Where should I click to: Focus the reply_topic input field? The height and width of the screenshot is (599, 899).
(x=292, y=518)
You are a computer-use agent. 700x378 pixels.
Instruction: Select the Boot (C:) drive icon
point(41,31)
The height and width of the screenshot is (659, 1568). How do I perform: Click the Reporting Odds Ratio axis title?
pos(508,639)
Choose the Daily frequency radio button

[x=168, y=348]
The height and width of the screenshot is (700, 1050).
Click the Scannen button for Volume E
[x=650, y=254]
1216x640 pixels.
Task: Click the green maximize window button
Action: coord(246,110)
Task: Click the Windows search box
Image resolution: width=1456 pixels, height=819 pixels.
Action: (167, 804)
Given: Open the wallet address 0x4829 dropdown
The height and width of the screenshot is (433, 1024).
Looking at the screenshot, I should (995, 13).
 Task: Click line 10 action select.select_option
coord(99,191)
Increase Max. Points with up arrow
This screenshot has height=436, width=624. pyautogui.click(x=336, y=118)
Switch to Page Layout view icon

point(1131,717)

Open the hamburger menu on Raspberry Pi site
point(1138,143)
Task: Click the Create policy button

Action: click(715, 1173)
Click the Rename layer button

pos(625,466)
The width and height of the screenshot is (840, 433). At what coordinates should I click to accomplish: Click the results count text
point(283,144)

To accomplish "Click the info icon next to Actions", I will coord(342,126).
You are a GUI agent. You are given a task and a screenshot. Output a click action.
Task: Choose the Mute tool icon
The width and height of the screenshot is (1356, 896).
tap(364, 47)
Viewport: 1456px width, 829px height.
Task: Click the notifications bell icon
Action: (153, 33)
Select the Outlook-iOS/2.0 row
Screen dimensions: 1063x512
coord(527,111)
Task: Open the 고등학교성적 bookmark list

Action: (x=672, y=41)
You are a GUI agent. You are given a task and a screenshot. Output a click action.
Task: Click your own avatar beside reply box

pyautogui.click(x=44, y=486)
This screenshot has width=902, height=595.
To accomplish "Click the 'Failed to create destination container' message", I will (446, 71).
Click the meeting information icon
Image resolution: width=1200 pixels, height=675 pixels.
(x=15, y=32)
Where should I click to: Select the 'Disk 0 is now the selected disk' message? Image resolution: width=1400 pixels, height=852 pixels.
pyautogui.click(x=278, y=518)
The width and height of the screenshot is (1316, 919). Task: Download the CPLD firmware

— Your task —
Reproduce all of the data above verbatim, line for line.

— Solution for this problem —
Where should I click to: Focus the reply_topic input field? The height and width of the screenshot is (599, 899).
(x=292, y=518)
You are a computer-use agent. 700x378 pixels.
Instruction: Select the Boot (C:) drive icon
point(41,31)
The height and width of the screenshot is (659, 1568). How do I perform: Click the Reporting Odds Ratio axis title?
pos(508,639)
Choose the Daily frequency radio button

[x=168, y=348]
The height and width of the screenshot is (700, 1050).
Click the Scannen button for Volume E
[x=650, y=254]
1216x640 pixels.
Task: Click the green maximize window button
Action: coord(246,110)
Task: Click the Windows search box
Image resolution: width=1456 pixels, height=819 pixels.
Action: (167, 804)
Given: Open the wallet address 0x4829 dropdown
The height and width of the screenshot is (433, 1024).
Looking at the screenshot, I should (995, 13).
 Task: Click line 10 action select.select_option
coord(99,191)
Increase Max. Points with up arrow
This screenshot has height=436, width=624. pyautogui.click(x=336, y=118)
Switch to Page Layout view icon

point(1131,717)

Open the hamburger menu on Raspberry Pi site
point(1138,143)
Task: Click the Create policy button

Action: click(715, 1173)
Click the Rename layer button

pos(625,466)
The width and height of the screenshot is (840, 433). At what coordinates should I click to accomplish: Click the results count text
point(283,144)

To accomplish "Click the info icon next to Actions", I will coord(342,126).
You are a GUI agent. You are given a task and a screenshot. Output a click action.
Task: Choose the Mute tool icon
The width and height of the screenshot is (1356, 896).
tap(364, 47)
Viewport: 1456px width, 829px height.
Task: Click the notifications bell icon
Action: (153, 33)
Select the Outlook-iOS/2.0 row
Screen dimensions: 1063x512
coord(527,111)
Task: Open the 고등학교성적 bookmark list

Action: (x=672, y=41)
You are a GUI agent. You are given a task and a screenshot. Output a click action.
Task: Click your own avatar beside reply box

pyautogui.click(x=44, y=486)
This screenshot has width=902, height=595.
To accomplish "Click the 'Failed to create destination container' message", I will (446, 71).
Click the meeting information icon
Image resolution: width=1200 pixels, height=675 pixels.
(x=15, y=32)
Where should I click to: Select the 'Disk 0 is now the selected disk' message? Image resolution: width=1400 pixels, height=852 pixels.
pyautogui.click(x=278, y=518)
The width and height of the screenshot is (1316, 919). Task: Download the CPLD firmware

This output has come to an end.